In connection with such registration statement, we have examined such
records and documents and such questions of law as we have deemed appropriate
for purposes of this opinion. On the basis of such examination, we advise you
that in our opinion the Shares have been duly and validly authorized and, when
issued in accordance with the terms of the Plan, will be validly issued, fully
paid and non-assessable.
We hereby consent to the filing of this opinion as an exhibit to the
foregoing registration statement.
Very truly yours,
/s/ Haythe & Curley
<PAGE>
EXHIBIT 23(i)
CONSENT OF INDEPENDENT CERTIFIED PUBLIC ACCOUNTANTS
We hereby consent to the incorporation by reference in this
Registration Statement on Form S-8 of Talk Visual Corporation of our report
dated March 29, 1999 appearing in Talk Visual Corporation's Joint Proxy
Statement/Prospectus/Notification of Merger dated May 28, 1999.

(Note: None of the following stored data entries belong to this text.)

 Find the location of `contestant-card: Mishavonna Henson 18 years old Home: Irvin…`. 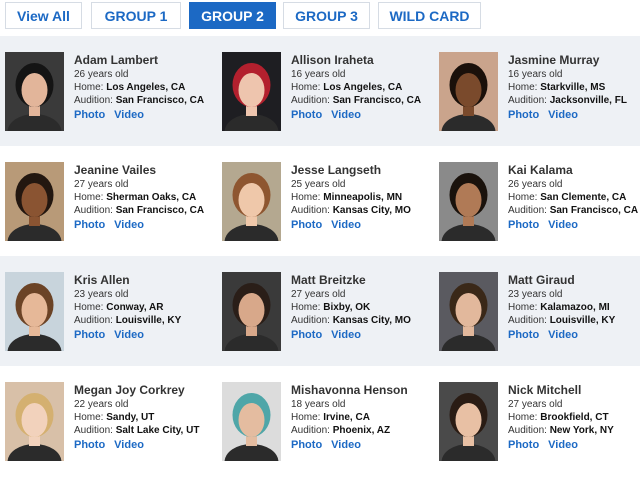

contestant-card: Mishavonna Henson 18 years old Home: Irvin… is located at coordinates (324, 421). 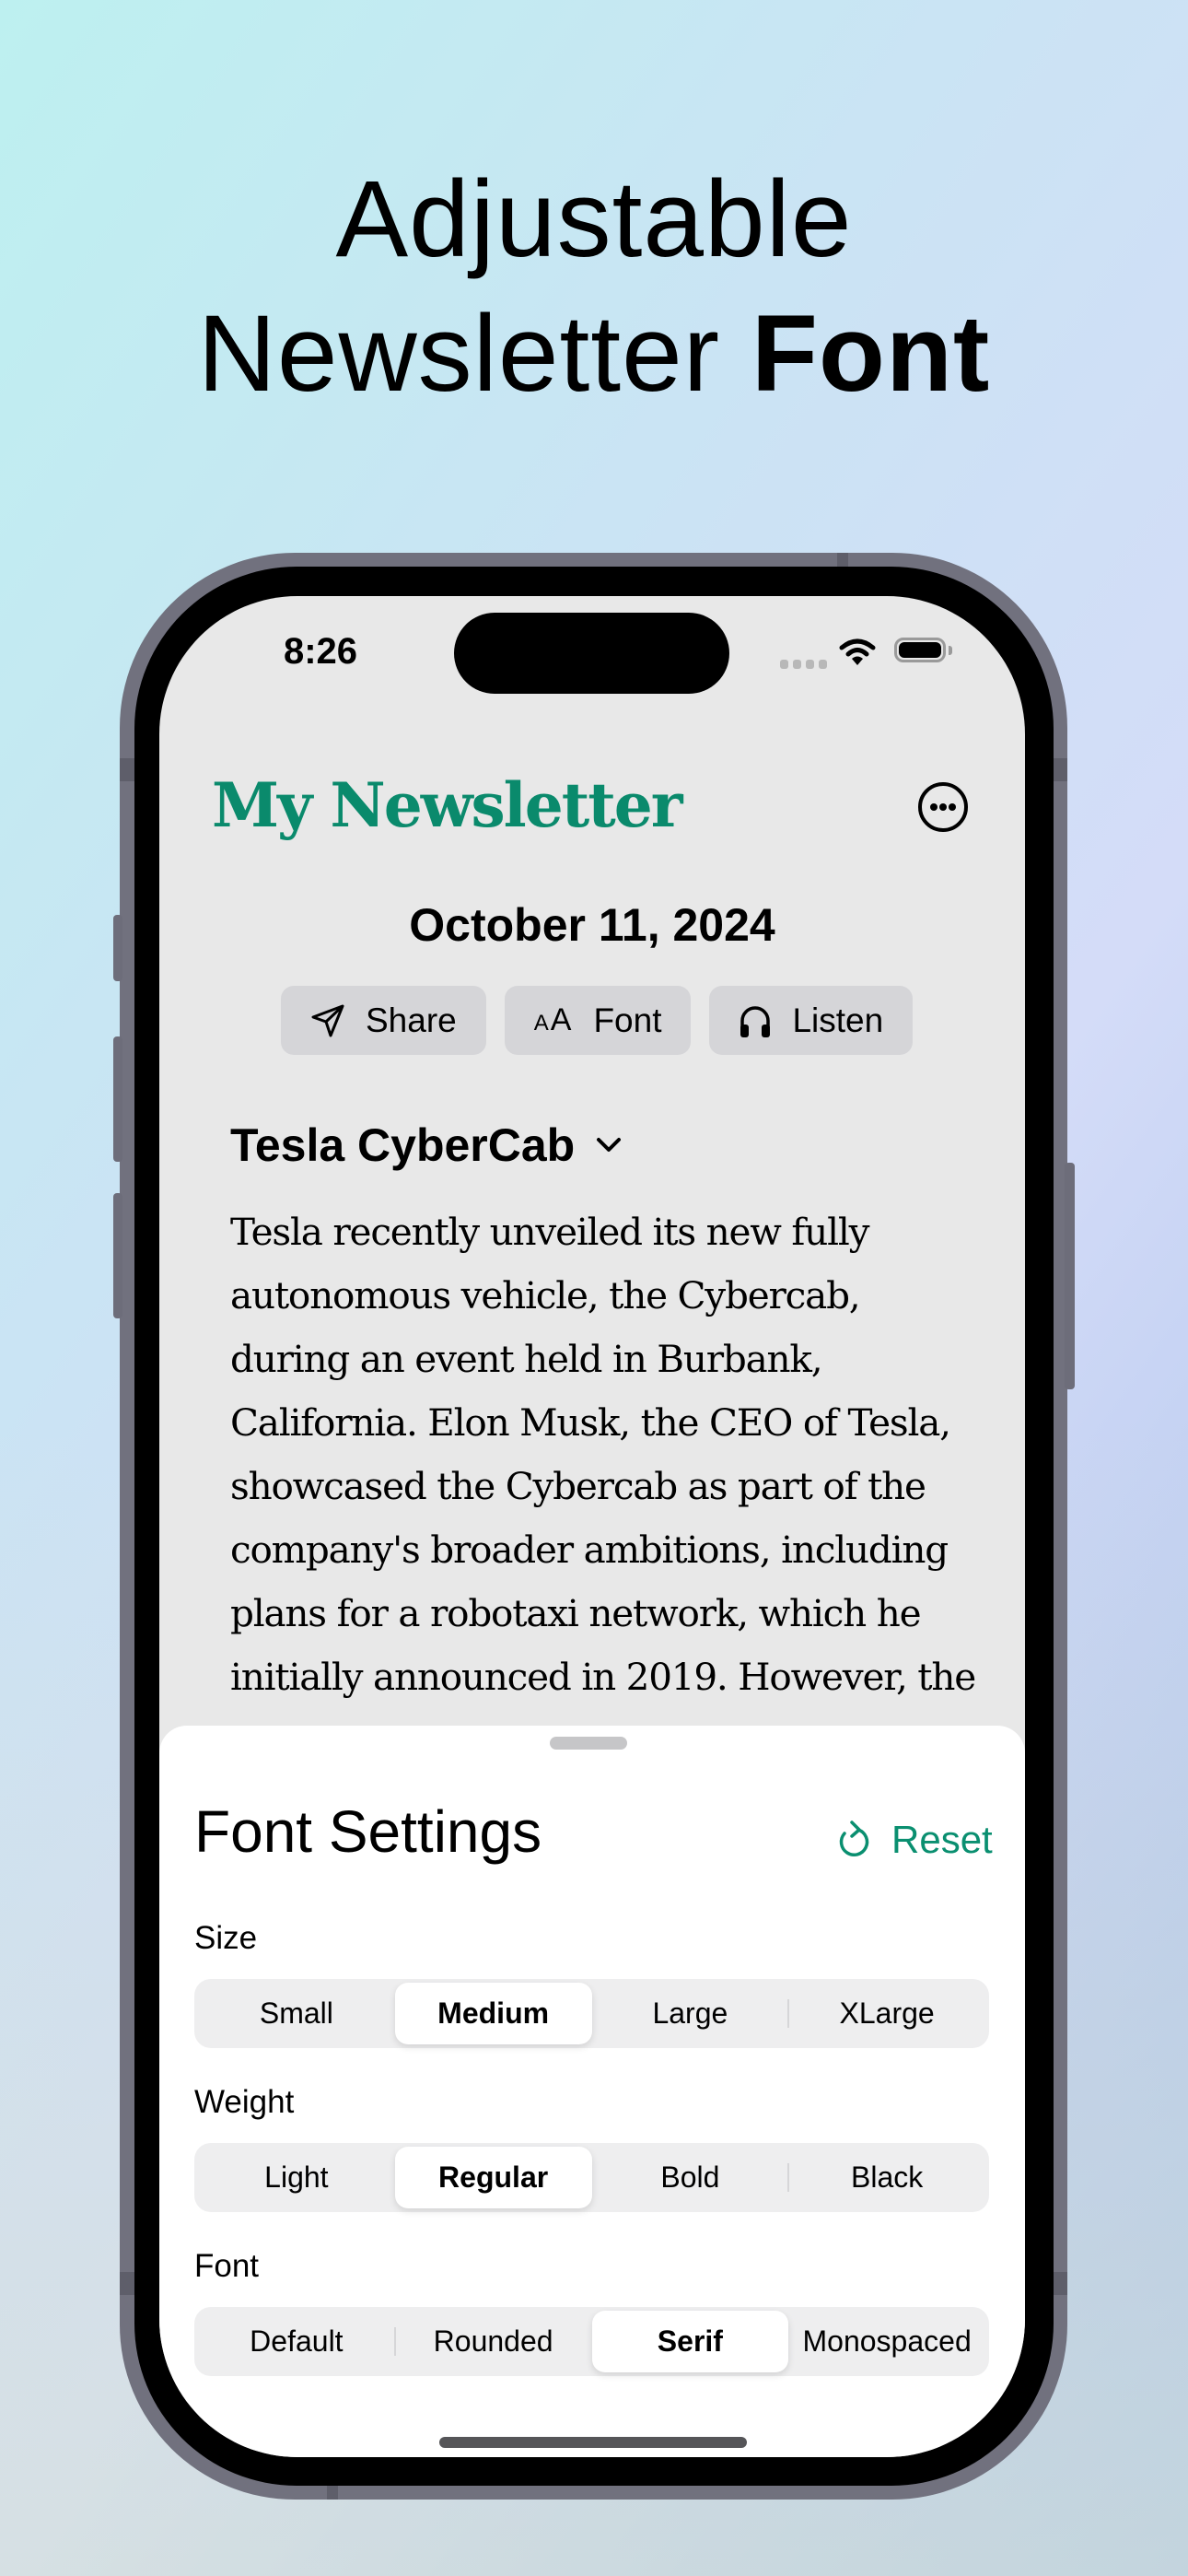 What do you see at coordinates (592, 925) in the screenshot?
I see `issue-date: October 11, 2024` at bounding box center [592, 925]. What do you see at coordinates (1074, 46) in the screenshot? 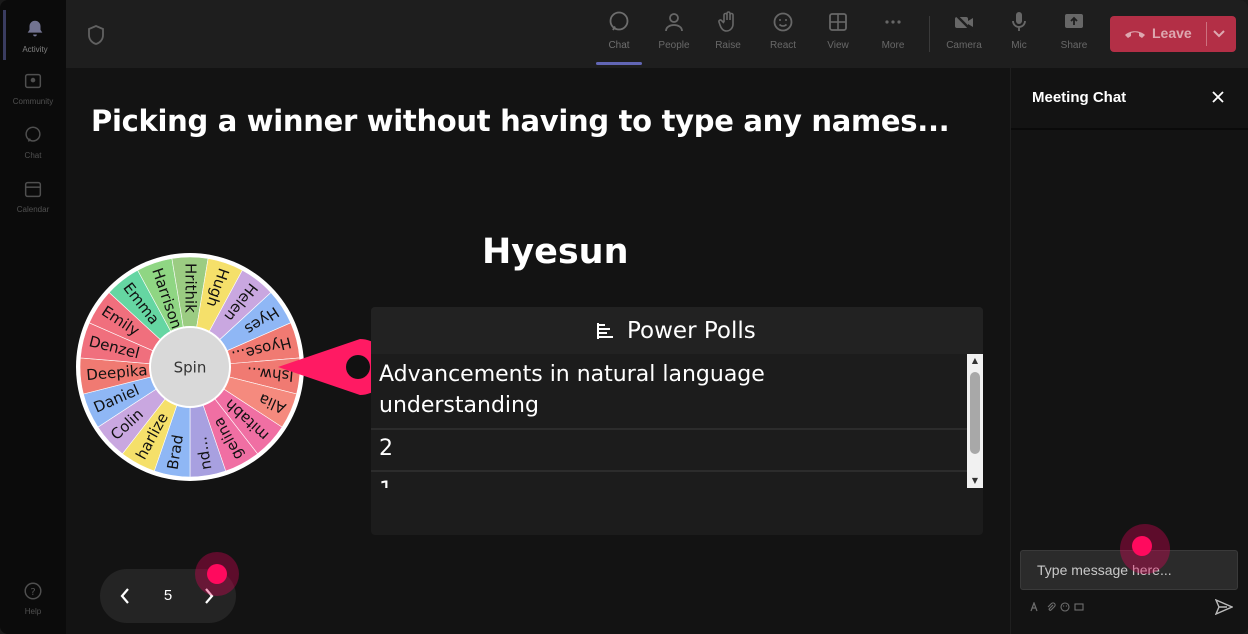
I see `toolbar-label: Share` at bounding box center [1074, 46].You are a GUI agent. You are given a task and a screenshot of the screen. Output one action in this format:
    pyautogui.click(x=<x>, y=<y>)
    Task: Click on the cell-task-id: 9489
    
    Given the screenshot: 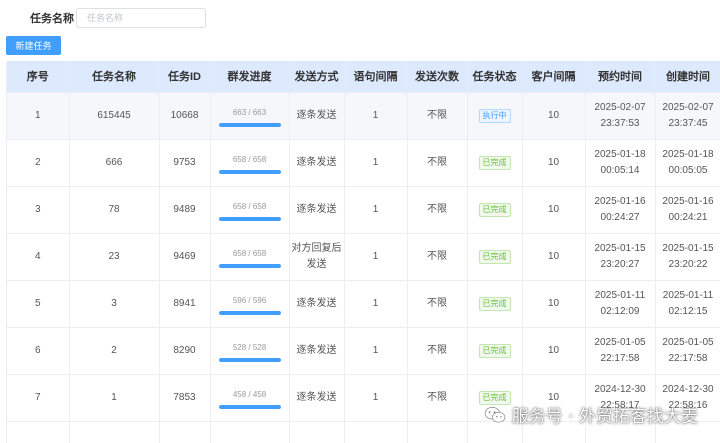 What is the action you would take?
    pyautogui.click(x=185, y=210)
    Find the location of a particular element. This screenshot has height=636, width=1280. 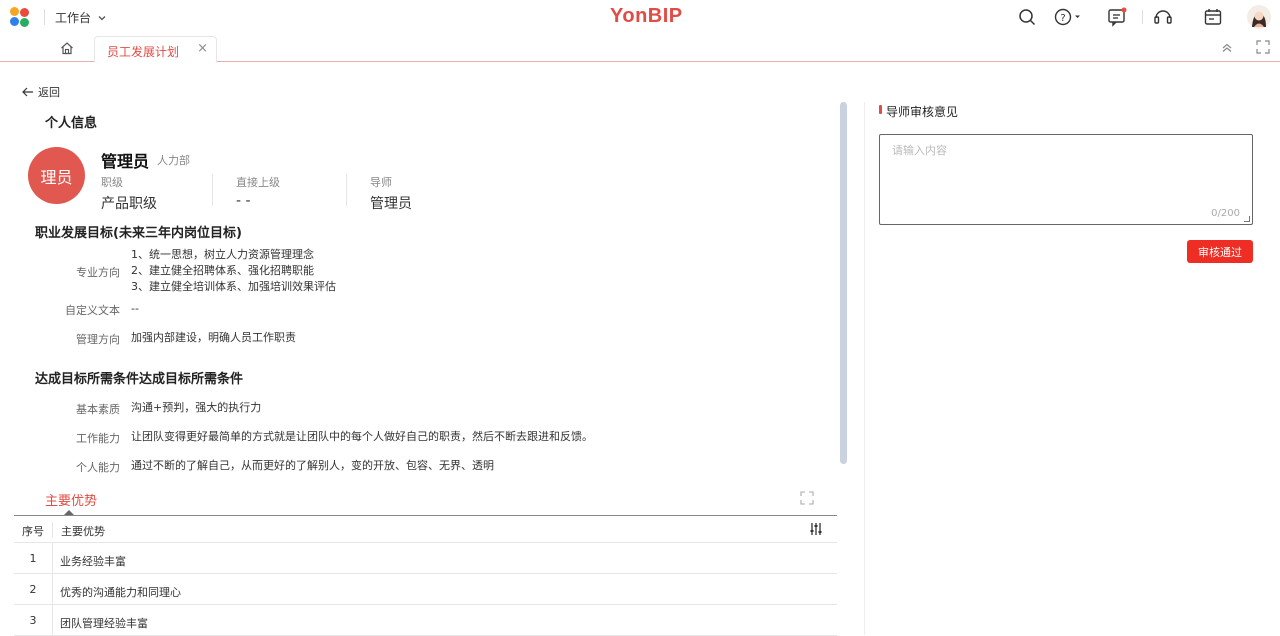

tab-employee-development-plan: 员工发展计划 × is located at coordinates (156, 50).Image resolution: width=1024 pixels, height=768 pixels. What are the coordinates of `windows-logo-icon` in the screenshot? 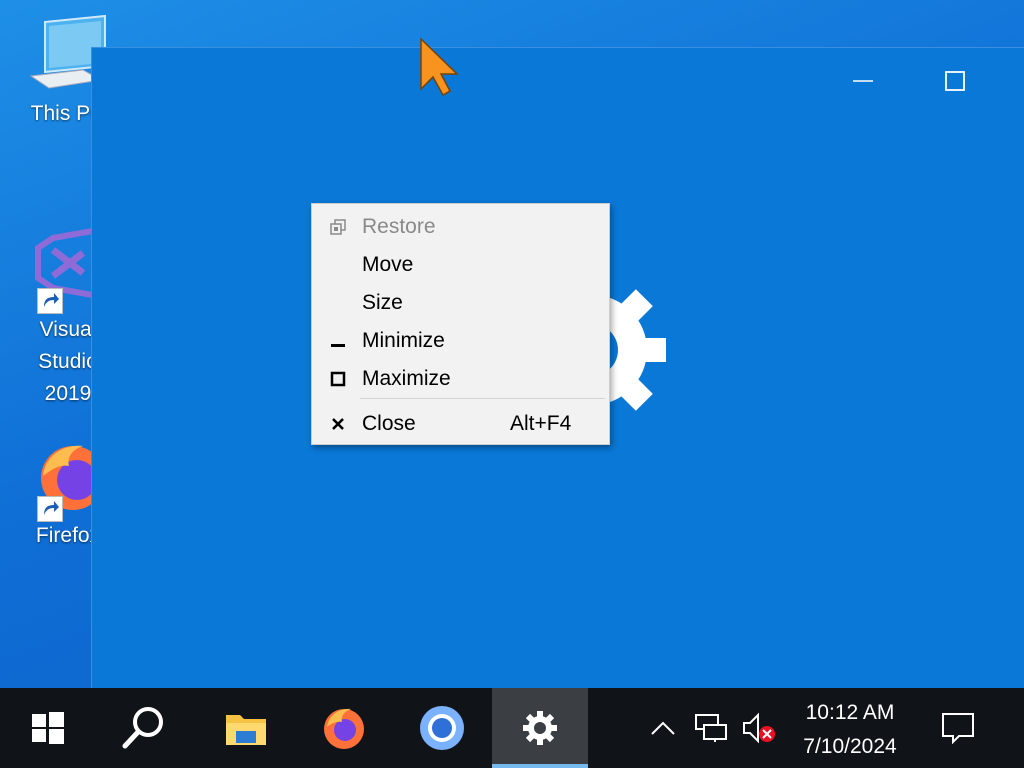 It's located at (48, 728).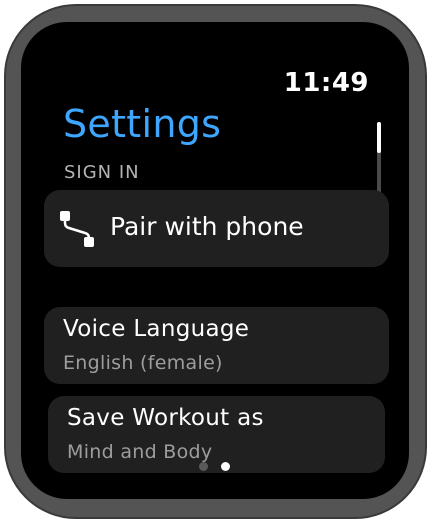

MAYER RISPLER & COMPANY, P.C.
Brooklyn, New York
June 4, 1999
<PAGE>
EXHIBIT 23(ii)
CONSENT OF INDEPENDENT CERTIFIED PUBLIC ACCOUNTANTS
We hereby consent to the incorporation by reference in this
Registration Statement on Form S-8 of our report dated March 12, 1998, with
respect to the financial statements for the years ended December 31, 1996 and
1997 of Talk Visual Corporation included in the Annual Report on Form 10-KSB for
the year ended December 31, 1998 and appearing in Talk Visual Corporation's
Joint Proxy Statement/Prospectus /Notification of Merger dated May 28, 1999.
BDO SEIDMAN, LLP
Los Angeles, California
June 4, 1999
<PAGE>
EXHIBIT 23(iii)
CONSENT OF COUNSEL
The consent of Haythe & Curley is contained in their opinion filed as
Exhibit 5 to this Registration Statement.